SOURCE PASSAGE =>
========

In this study, we have shown that RORγt+ T cells include both IL-17– and IL-10–producing Foxp3+ T reg cells, which are endowed with proinflammatory and regulatory functions, respectively. In addition, RORγt+ T cells include Tγδ cells producing high levels of IL-17 in an IL-6–independent pathway. The relative frequency of IL-17– or IL-10–producing RORγt+ Tαβ cells is maintained constantly during infection or inflammation, suggesting that a robust mechanism maintains an equilibrium between these two effector arms. However, this equilibrium is perturbed in mice harboring intestinal tumors. IL-6, Foxp3, and CCR6, and to a lesser extent IL-23, are essential regulators of this equilibrium.

Ivanov et al. (39) reported that RORγt+ T cells or IL-17–producing cells were only present in the intestinal lamina propria. These authors therefore suggested that the intestinal flora induces the differentiation of RORγt+ IL-17–producing T cells. We show now that although these cells are more abundant in the intestine, sizeable populations of RORγt+ T cells were found in all organs examined, including the LNs, spleen, lung, skin, and bone marrow. This extended distribution of RORγt+ T cells was not due to infection, as specific pathogen-free mice were used in all experiments. This discrepancy might be explained by the sensitivity of the reporter mice that have been used. Ivanov et al. (39) used a knock-in mouse encoding one copy of the Egfp reporter gene inserted into the Rorc(γt) locus (41), whereas we used a transgenic mouse encoding 5–10 copies of a BAC carrying a similar Egfp insertion and therefore induces a brighter reporter expression. The more extended distribution of RORγt+ IL-17–producing T cells, in particular in the LNs and spleen, might better explain the occurrence of Th17-dependent inflammatory disease in the brain or joints of mice enduring experimental autoimmune encephalomyelitis or CIA (2729, 39).

========

ASSIGNMENT =>
Return the passage on RORγt+ T cells word for word, between "In this study, we" and "of this equilibrium.", inclusive. The data that follow play no part in the work on this passage.

DATA SECTION =>

========

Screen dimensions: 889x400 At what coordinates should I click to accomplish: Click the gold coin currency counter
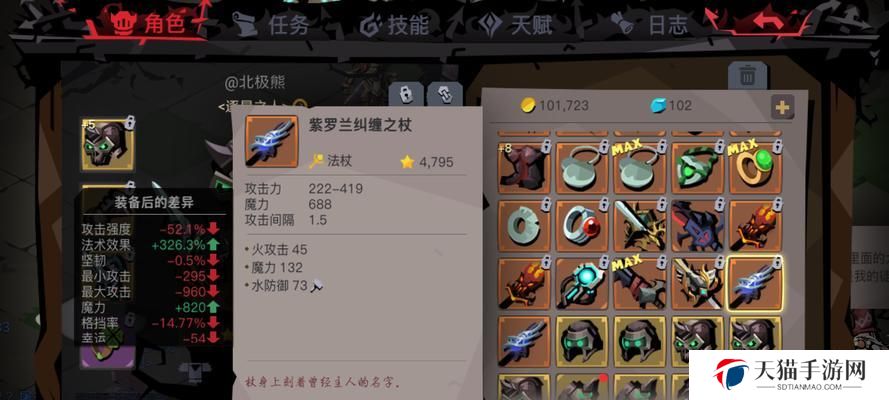click(x=555, y=105)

========

ANSWER =>
In this study, we have shown that RORγt+ T cells include both IL-17– and IL-10–producing Foxp3+ T reg cells, which are endowed with proinflammatory and regulatory functions, respectively. In addition, RORγt+ T cells include Tγδ cells producing high levels of IL-17 in an IL-6–independent pathway. The relative frequency of IL-17– or IL-10–producing RORγt+ Tαβ cells is maintained constantly during infection or inflammation, suggesting that a robust mechanism maintains an equilibrium between these two effector arms. However, this equilibrium is perturbed in mice harboring intestinal tumors. IL-6, Foxp3, and CCR6, and to a lesser extent IL-23, are essential regulators of this equilibrium.